Die Edelstahlinteressen von Krupp und Thyssen sollen in eine gemeinsame Tochtergesellschaft eingebracht werden. Für die zwischen Hoesch und Krupp geplante Stahlehe entstehen dadurch Probleme, die Gründung von Ruhrstahl gerät in Gefahr.

Detlev Rohwedder, der Vorstandsvorsitzende von Hoesch, soll bis in die Nasenspitze erbleicht sein. Ursache für diese Reaktion des hartgesottenen Ex-Staatssekretärs: Hinter seinem Rücken vereinbarten Thyssen-Chef Dieter Spethmann und der Vorstandsvorsitzende der Fried. Krupp GmbH, Wilhelm Scheider, ihre Edelstahlwerke zusammenzulegen. Schon in der Verlobungszeit ging Hoeschs Partner Krupp fremd.

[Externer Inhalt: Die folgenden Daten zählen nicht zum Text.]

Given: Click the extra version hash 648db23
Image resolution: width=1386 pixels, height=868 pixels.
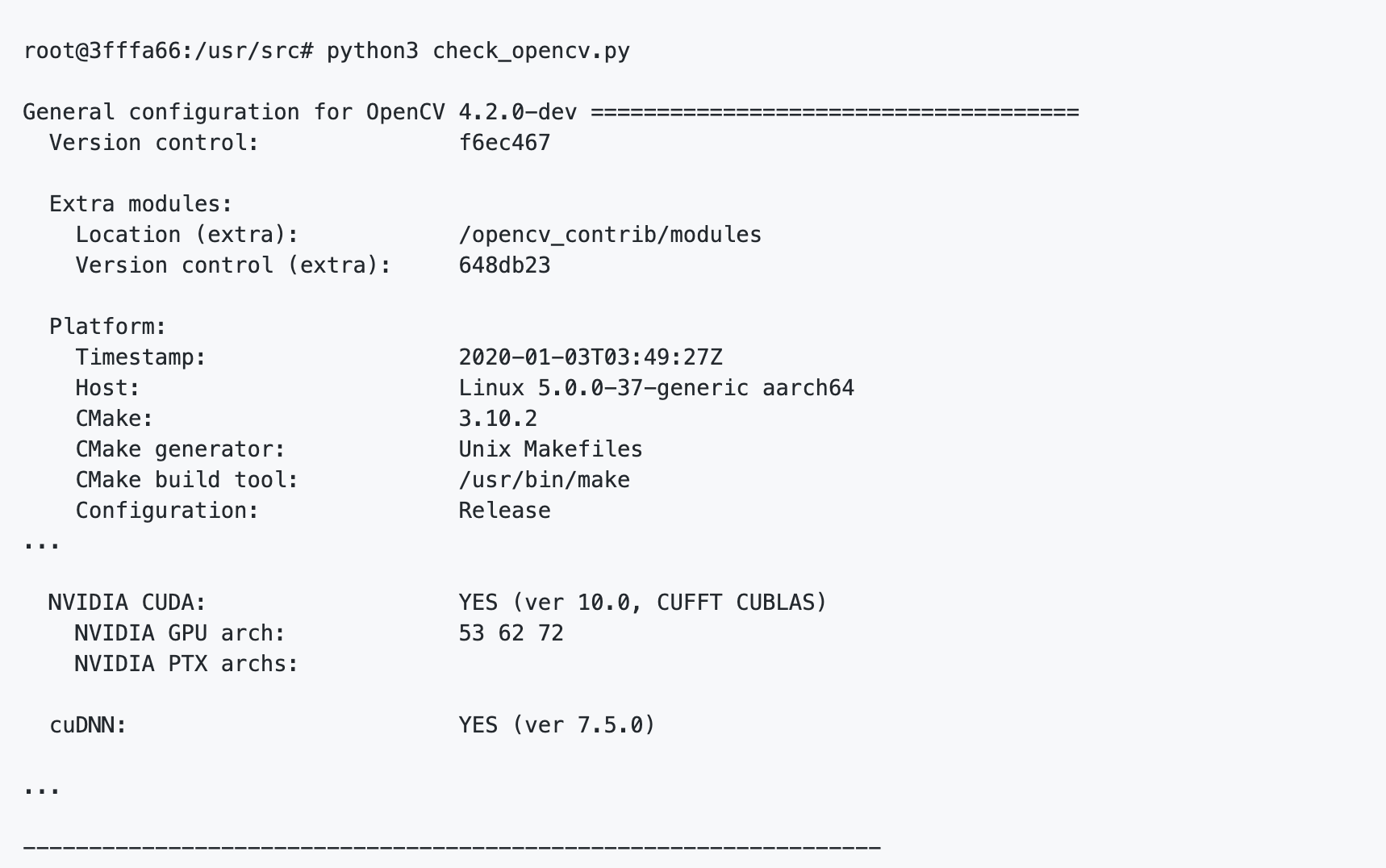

Bei Thyssen und Krupp beeilt man sich freilich mit der Versicherung, der Vereinigung von Hoesch und Krupp-Stahl zur Ruhrstahl stehe das angepeilte Geschäft durchaus nicht im Wege. So soll denn auch die Beteiligung an den zu gründenden Edelstahlunternehmen nicht von Krupp, sondern von der „in Gründung befindlichen Ruhrstahl AG“ gehalten werden. Und ein Krupp-Sprecher beteuert, Ruhrstahl habe „absolute zeitliche Priorität“.

Das ändert freilich nichts an der Tatsache, das Krupp den Partner Hoesch vor vollendete Tatsachen gestellt hat. Rohwedder wurde erst ins Vertrauen gezogen, als sich Krupp und Thyssen einig waren.

Das Ganze ist bester „Dalls“ -Stil – J. R. Ewing könnte Regie geführt haben. Dabei ist es nicht einmal eine Erstaufführung. Denn ein ähnliches Bubenstück inszenierte Thyssen Ende der sechziger Jahre schon einmal. Damals war sich Hoesch mit Mannesmann einig, beide Unternehmer wollten ihre Stahlinteressen zusammenlegen. In letzter Minute bot Thyssen den Mannesmännern an, das Röhrengeschäft der beiden Konzerne zu vereinigen und den Massenstahl Von Mannesmann zu übernehmen. Das Verlöbnis ging in die Brüche, Hoesch wurde in die unglückliche Ehe mit dem holländischen Unternehmen Hoogovens getrieben. Und Thyssen blieb erspart, daß sich an der Ruhr ein Stahlkonzern mit annähernd gleicher Schlagkraft etablierte.

Vorwürfe müssen sich freilich damals wie heute nicht in erster Linie gegen Thyssen, sondern gegen die untreuen Hoesch-Partner richten, die die Braut mit der rechten Hand streicheln und gleichzeitig mit der linken an einer fremden Dame herumfingern. Die Vertrauensbasis, die für Ruhrstahl so unerläßlich ist, wurde durch den Alleingang von Krupp zutiefst erschüttert.

Hoesch blieb aber kaum eine andere Wahl, als die Ruhrstahl-Ehe dennoch zu wagen. Geld aus Bonn gibt es nur für „unternehmensübergreifende“ Lösungen – ein Alleingang verbietet sich schon deshalb. Es gehört jedoch wenig Phantasie. zu der Vorhersage, daß es Ruhrstahl nun schwerer haben wird als Bei der ursprünglichen Konzeption. Zwar blieben dem Unternehmen statt des eigenen Edelstahls eine fünfzigprozentige Beteiligung an der mit Thyssen zu gründenden Tochter, aus seinem Finanzstrom müßte es diesen Bereich jedoch ausklammern. Und der Stahlstandort Dortmund müßte mehr denn je um sein Überleben kämpfen.